Если бы термин «опыт» не был неприменим к ситуации, абсолютно исключающей свет, можно было бы сказать, что ночь — это и есть опыт il y a .
Когда формы вещей растворяются в ночи, мрак ночи, не являющийся ни объектом, ни качеством объекта, охватывает, подобно присутствию. В ночи, к которой мы прикованы, мы ни с чем не имеем дела. Но это ничто — не чистое небытие. Больше нет того или этого - нет «чего-то». Но это универсальное отсутствие является, в свою очередь, присутствием, совершенно неизбежным присутствием. Это не диалектическая пара отсутствию; мы схватываем его не в мысли. Оно непосредственно здесь. Нет никакой речи. Ничего не отвечает нам, но это молчание, голос молчания слышим и пугает как «молчание бесконечных пространств», о котором говорил Паскаль. Безличное наличие вообще: неважно, что именно имеется, ему нельзя «придать» существительное. Имеется — безличная форма, как «вечереет» или «жарко». Сущностная анонимность. Разум не сталкивается с постижимым внешним. Внешнее, если придерживаться этого термина, не коррелятивно внутреннему. Оно больше не дано. Это уже не мир. То, что называют Я, само затоплено ночью, захвачено, деперсонализовано, задушено ею. Исчезновение всех вещей и исчезновение Я отсылают к тому, что не может исчезнуть, к самому факту бытия, в котором принимают участие поневоле, безынициативно, анонимно. Бытие остается подобием поля брани, никому не принадлежащей тяжелой атмосферы; но будучи универсальным, бытие возвращается в лоно отвергающей его негативности, ко всем степеням отрицания.
Есть ночное пространство, но оно уже не пусто — прозрачность позволяет нам одновременно различать вещи и получать к ним доступ; вещи даны благодаря ей. Темнота заполняет ее как содержание, оно полно, но полно небытием всего. Можно ли говорить о его континуальности? Конечно, оно не прерывисто. Но точки ночного пространства не соотносятся друг с другом, как в освещенном пространстве; нет перспективы, они не размещены. Это кишение точек.
Тем не менее этот анализ не заключается в иллюстрации тезиса профессора Мош Терпина из «Сказок Гофмана»: ночь — это отсутствие дня. Отсутствие перспективы не чисто негативно. Оно становится небезопасным. Не то, чтобы вещи, покрытые мраком, ускользали от нашего предвидения, и становилось невозможным заранее примериться к их приближению.
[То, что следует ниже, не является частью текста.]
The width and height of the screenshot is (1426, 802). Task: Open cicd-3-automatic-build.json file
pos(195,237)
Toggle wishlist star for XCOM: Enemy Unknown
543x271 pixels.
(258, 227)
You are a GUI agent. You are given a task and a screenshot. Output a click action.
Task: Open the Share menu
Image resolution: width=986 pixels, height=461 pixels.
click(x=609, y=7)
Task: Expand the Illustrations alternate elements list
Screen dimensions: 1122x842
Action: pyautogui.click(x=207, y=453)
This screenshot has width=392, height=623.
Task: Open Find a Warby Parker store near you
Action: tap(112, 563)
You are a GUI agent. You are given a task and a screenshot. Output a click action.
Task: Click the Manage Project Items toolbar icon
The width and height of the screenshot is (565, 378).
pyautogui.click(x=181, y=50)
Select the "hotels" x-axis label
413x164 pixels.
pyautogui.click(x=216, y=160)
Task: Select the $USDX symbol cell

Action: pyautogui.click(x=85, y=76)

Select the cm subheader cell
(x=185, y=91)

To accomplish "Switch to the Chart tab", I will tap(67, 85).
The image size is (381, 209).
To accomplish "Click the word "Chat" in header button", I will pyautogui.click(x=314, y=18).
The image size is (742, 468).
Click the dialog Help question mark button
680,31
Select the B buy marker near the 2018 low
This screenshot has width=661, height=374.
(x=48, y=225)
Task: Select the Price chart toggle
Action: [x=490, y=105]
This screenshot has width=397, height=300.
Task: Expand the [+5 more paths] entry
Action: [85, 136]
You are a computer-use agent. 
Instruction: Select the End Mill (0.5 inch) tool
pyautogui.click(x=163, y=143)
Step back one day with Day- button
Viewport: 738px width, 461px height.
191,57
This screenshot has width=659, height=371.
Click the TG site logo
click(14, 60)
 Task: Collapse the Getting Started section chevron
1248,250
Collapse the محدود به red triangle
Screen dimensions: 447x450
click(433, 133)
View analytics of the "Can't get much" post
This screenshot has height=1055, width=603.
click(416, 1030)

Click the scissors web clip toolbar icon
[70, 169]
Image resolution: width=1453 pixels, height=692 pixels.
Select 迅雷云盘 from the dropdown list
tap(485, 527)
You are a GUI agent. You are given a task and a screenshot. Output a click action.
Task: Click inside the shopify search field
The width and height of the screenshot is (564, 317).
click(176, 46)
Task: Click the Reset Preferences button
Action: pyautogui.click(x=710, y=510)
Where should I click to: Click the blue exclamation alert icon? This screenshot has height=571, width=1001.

Неуверенность связана не с вещами дневного мира, скрытыми ночью; она сопряжена именно с тем фактом, что ничего не приближается. ничего не приходит, ничего не угрожает: это молчание, покой, небытие ощущений представляют собой абсолютно неопределенную глухую угрозу. Ее острота связана с неуверенностью. Нет определенного бытия, все взаимозаменимо. В этой двусмысленности вырисовывается угроза простого присутствия il y a . Перед лицом этого темного нашествия невозможно уйти в себя, замкнуться в своей скорлупе. Находишься на виду. Все разверсто на нас. Вместо того, чтобы служить нам доступом к бытию, ночное пространство выдает пас бытию.